Vadavagni is stated to have appeared like the end of the kalpa (aeon) itself. Pippalada commanded the Vadavagni to consume all the devas. When the devas implored Vishnu to save them, the preserver deity appeared before Vadavagni, and suggested that he eat the devas one by one, and begin by consuming the water of the earth, the foremost of the devas. Vadavagni acquiesced, but required that he be carried in the hand of a virgin to be taken to his destination. Saraswati was chosen for this mission. The two undertook a journey, where they met the mountain Kṛtasmara, who insisted that Saraswati become his wife. The goddess tricked him into turning into ash by making him hold Vadavagni. She accompanied Vadavagni to a holy site named Prabhāsa, and invoked Samudra, the personification of the sea. She urged the being to devour Samudra, and so he leapt into the ocean. Saraswati transformed herself into a river and flowed into the ocean. Vishnu commanded Samudra to banish Vadavagni to the midst of the ocean, where he would be able to harm no being. When Vadavagni started to cause the waters to evaporate by his very presence, Vishnu rendered the waters perennial, and Saraswati stationed herself along the ocean to protect creation.

=== Wrath of Shiva ===
The Vadavagni is also described to be the product of Shiva's wrath that emerged from his third eye and annihilated Kamadeva to ash, when the latter attempted to arouse his desire towards Parvati. Brahma is said to have attempted to paralyse this flame to save Kamadeva, but failed. When Shiva left, the flame threatened to destroy the deities. When the deities sought refuge with Brahma, the creator deity turned the flame into a mare, one that emitted flames of amrita. He then deposited Vadagni into the bottom of the ocean. There is also a legend that suggests that Jalandhara, the asura born from Shiva's rage, is the Vadavagni.

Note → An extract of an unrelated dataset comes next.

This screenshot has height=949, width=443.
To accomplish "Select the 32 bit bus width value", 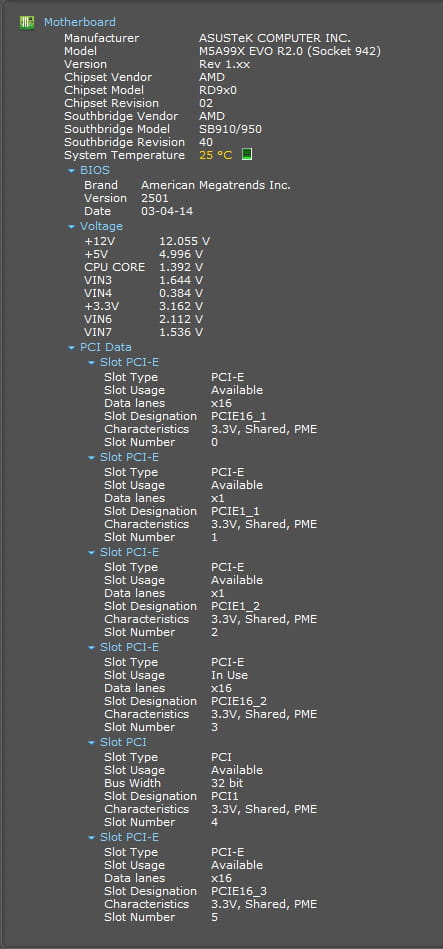I will 227,784.
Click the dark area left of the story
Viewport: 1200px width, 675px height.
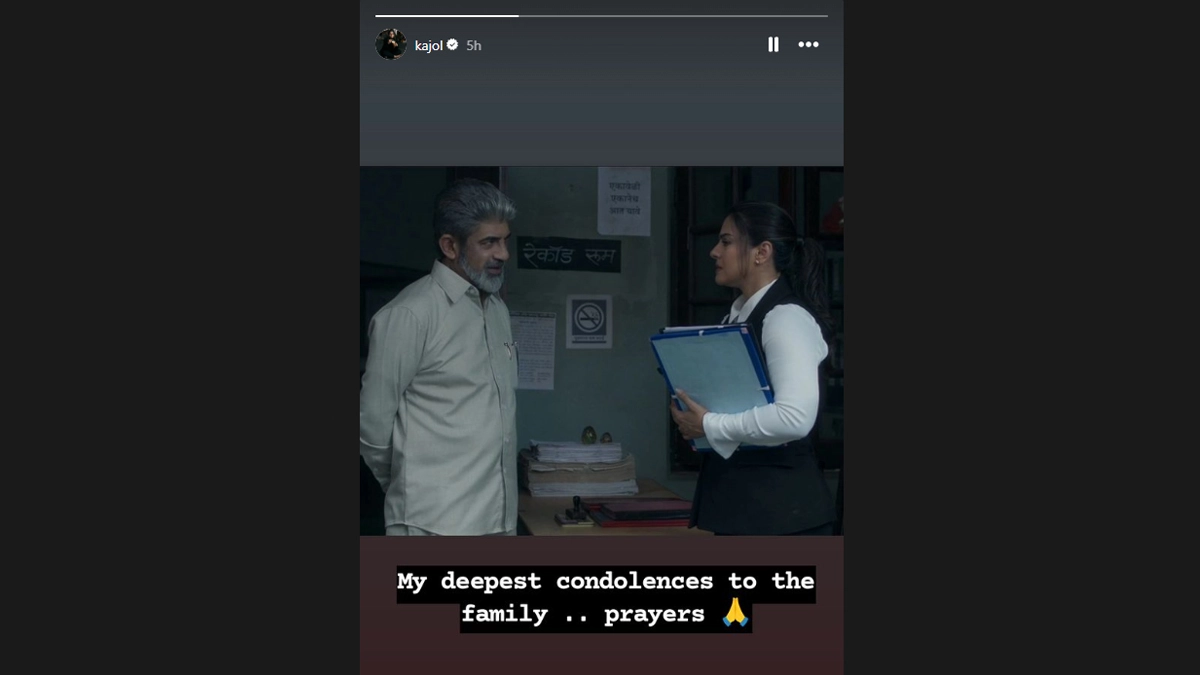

The Bhavishya Purana states that after Shiva cut off the fifth head of Brahma, he is chased by the Brahmahatya, the embodiment of the sin of Brahminicide, which is likened to the Vadavagni.

=== Form of Vishnu ===
In the Mahabharata, Vishnu declares that he is the Vadavagni, consuming the turbulent waters and disgorging them again.

In one legend, Vishnu assumes the form of a sage called Vadavamukha and engages in a penance atop Mount Meru. He called upon Samudra, the embodiment of the sea, to come to him, so that he could bathe atop the mountain. When the sea refused to heed his call, Vishnu grew furious, and his fury is stated to have become the Vadavagni beneath the sea.